NPR ran a piece this weekend on how

    fewer and fewer Americans believe climate change is a problem. Naturally, they fail to address their own role in the issue.

    This went to the NPR Ombudsman.

    Sunday’s story on the decreasing number of Americans who believe that climate change represents a significant threat was another triumph for false equivalence, and another failure of journalistic responsibility.

    There are two sets of facts, each fairly simple.

    The first is the straightforward scientific reality that climate change is happening, that it is going to have disastrous consequences across the planet, and that humans are the primary causal agents.

    The second set of facts concerns the manipulation of public opinion, and rests on the reality that conservative “think tanks,” heavily funded by fossil fuel industries, employ contrarian scientists who appear regularly in the print and broadcast media to convey the false impression that there is no clear climatological consensus on global warming.

    How many times has the American Enterprise Institute’s Ken Green been featured on NPR news or opinion programming in the past year?
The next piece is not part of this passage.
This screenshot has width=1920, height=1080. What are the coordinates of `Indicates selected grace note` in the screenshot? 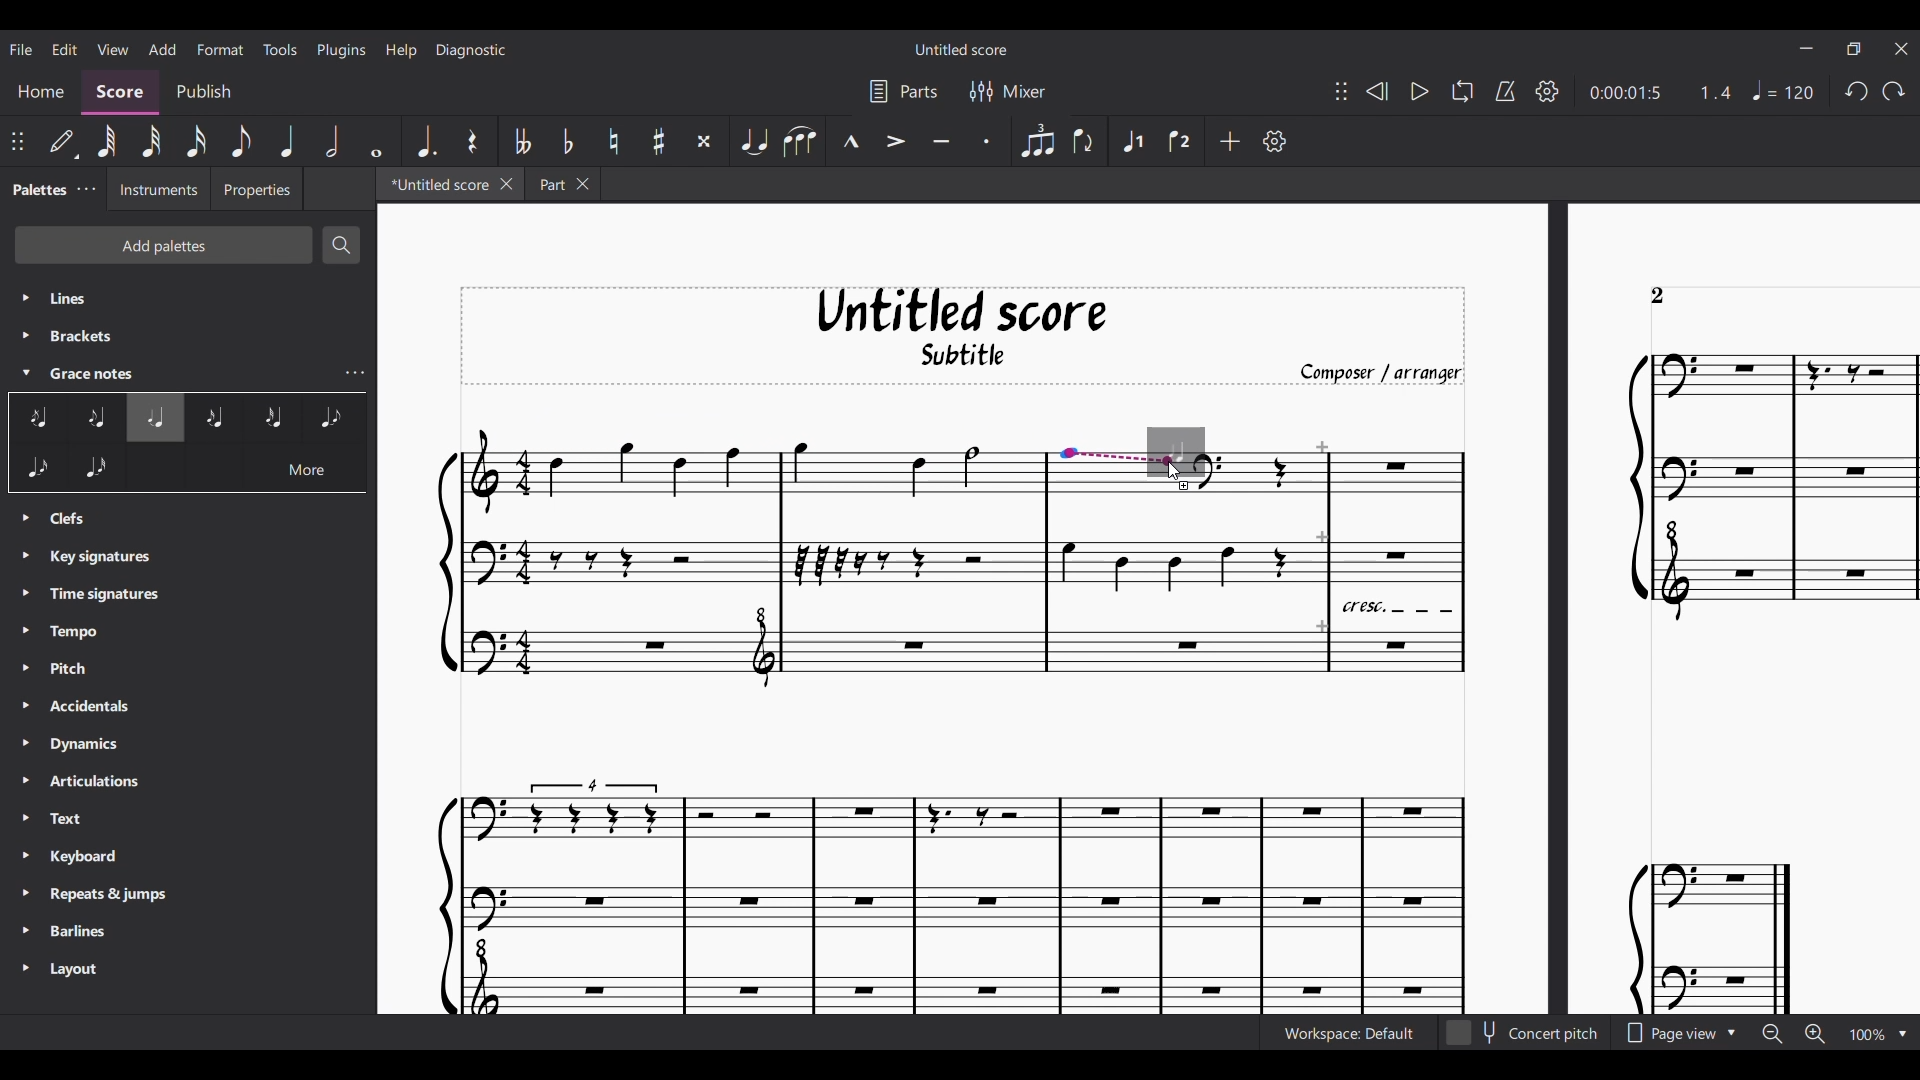 It's located at (1189, 453).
And how many of those appearances have included the information that Green’s parent institution is funded by the petroleum industry?

    In the absence of actual scientific analysis, listeners are left with dueling voices, one on each side of a complex issue. The media’s role in shaping American ignorance of climate change is (oddly enough) not addressed anywhere in the Weekend Edition piece, which treats this national failure of understanding as something entirely apart from a systemic failure in our communications systems.

    To say that NPR has been more responsible than most media outlets on this issue is to set the bar very low.